• [PROBLEM]
Retype the lines from the one containing "Click share icon for Лайм ticket system row" through the last line of the entries below, exactly and in full, omitting every image.

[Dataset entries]
____________

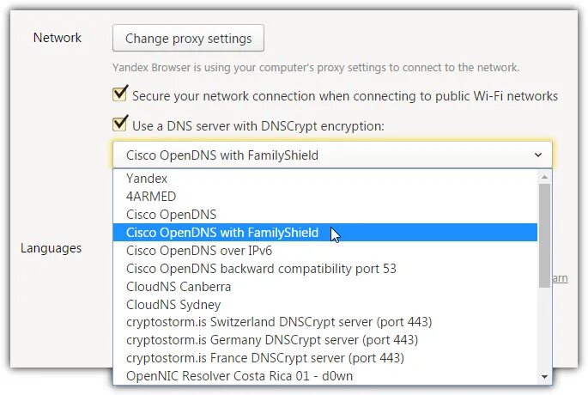Select cryptostorm.is France DNSCrypt server
Screen dimensions: 588x395
point(325,358)
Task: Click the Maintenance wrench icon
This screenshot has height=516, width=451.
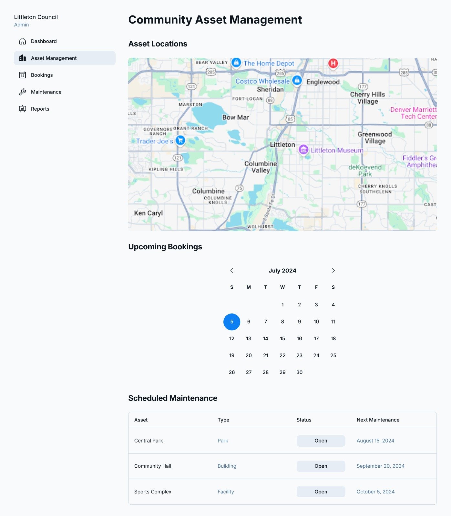Action: 23,92
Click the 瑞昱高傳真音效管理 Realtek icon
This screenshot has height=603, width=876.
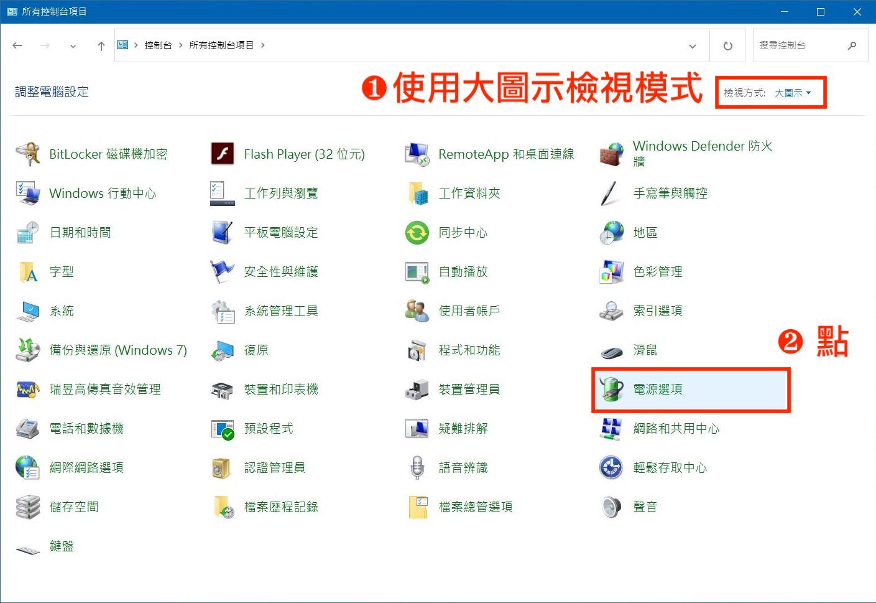[x=28, y=390]
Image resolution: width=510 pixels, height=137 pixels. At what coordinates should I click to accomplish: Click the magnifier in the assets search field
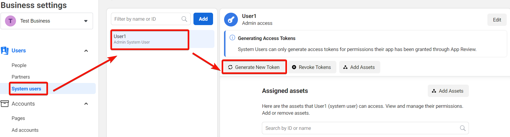click(463, 128)
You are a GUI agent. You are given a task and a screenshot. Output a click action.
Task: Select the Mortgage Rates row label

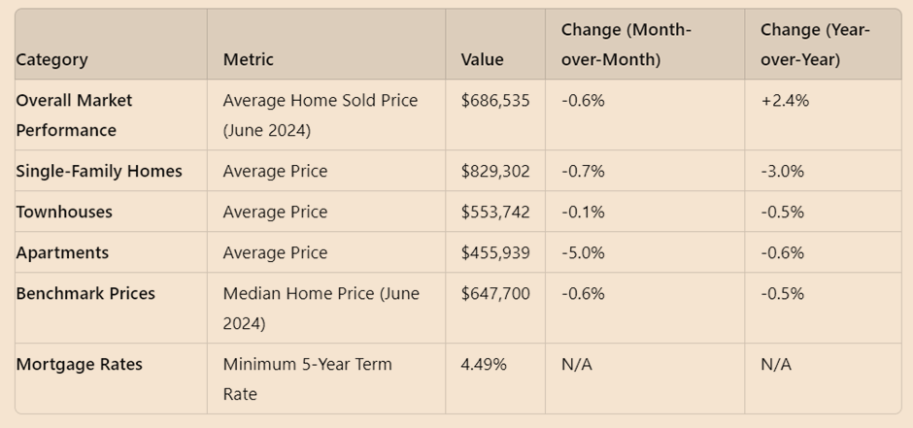pos(79,364)
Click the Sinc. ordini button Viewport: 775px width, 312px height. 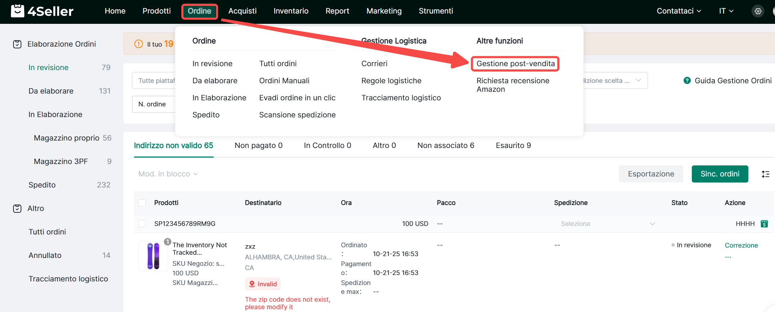tap(720, 174)
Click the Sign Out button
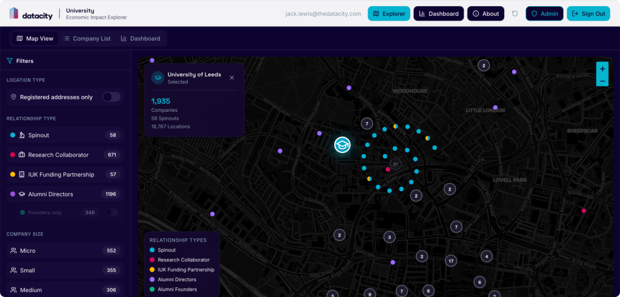 click(x=588, y=14)
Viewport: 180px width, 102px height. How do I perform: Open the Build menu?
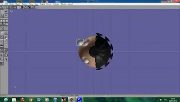(x=36, y=4)
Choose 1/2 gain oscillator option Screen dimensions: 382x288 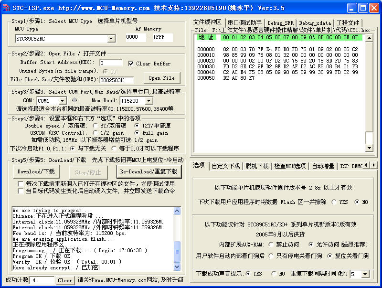pyautogui.click(x=95, y=133)
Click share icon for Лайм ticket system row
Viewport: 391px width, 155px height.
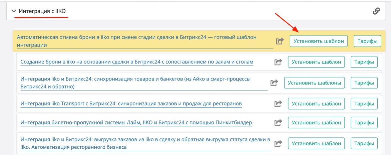[x=278, y=123]

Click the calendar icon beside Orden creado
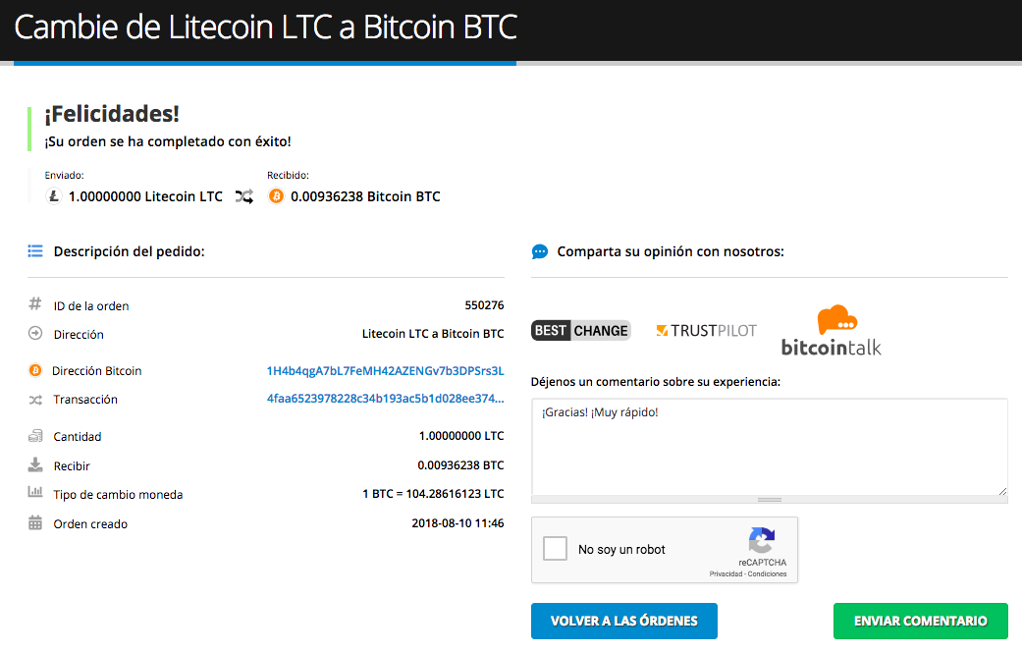pyautogui.click(x=35, y=522)
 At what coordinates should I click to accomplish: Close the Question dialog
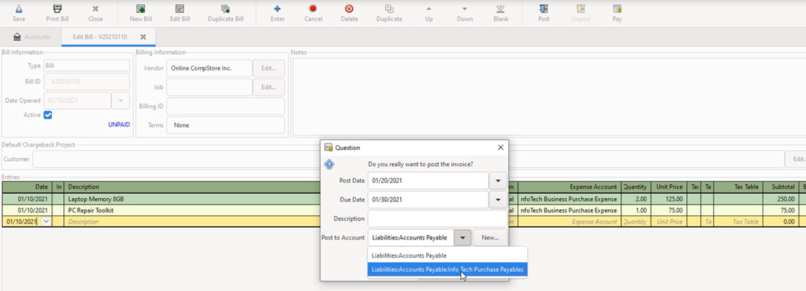500,147
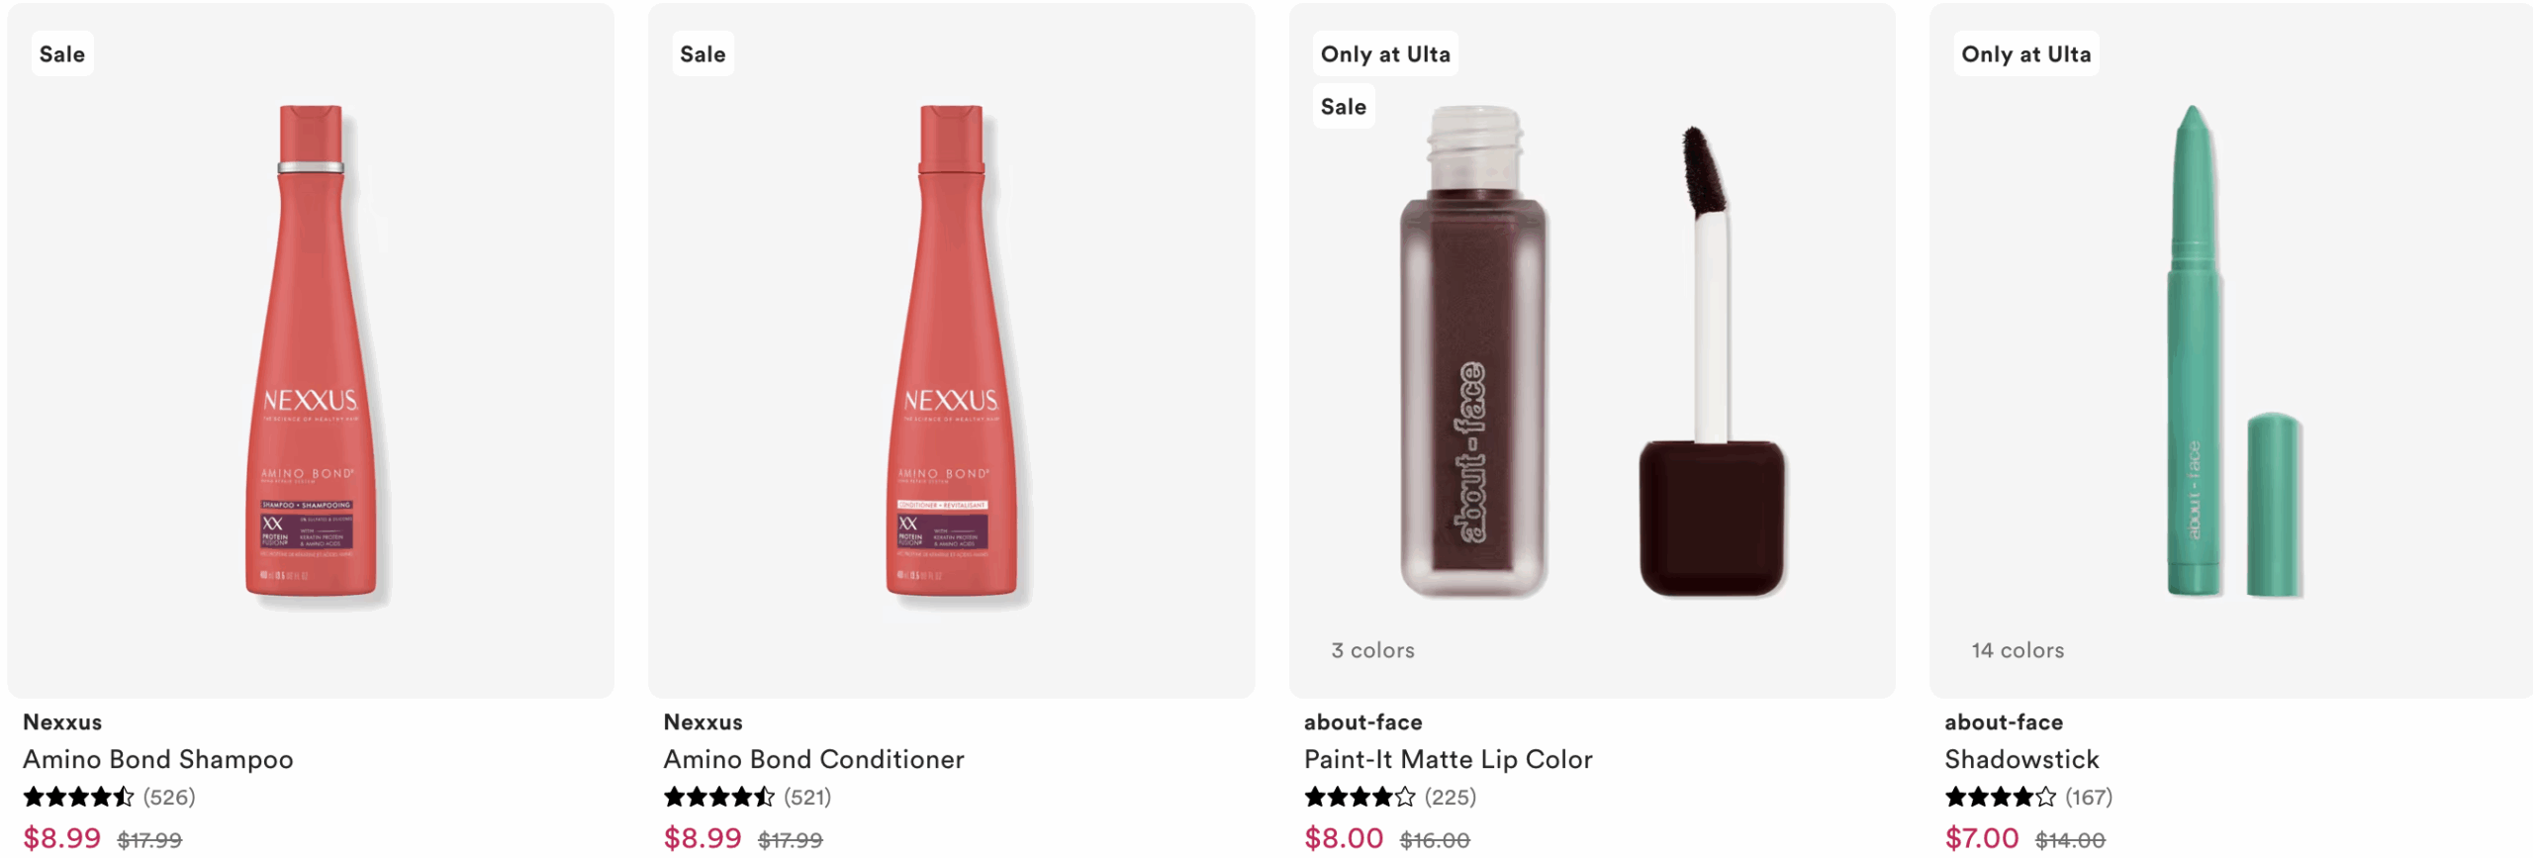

____________

• [TASK OUTPUT]
Click share icon for Лайм ticket system row
Viewport: 391px width, 155px height.
[x=278, y=123]

Click the calendar icon beside Orden creado
pyautogui.click(x=35, y=522)
 At what coordinates should I click to accomplish: Close the Question dialog
500,147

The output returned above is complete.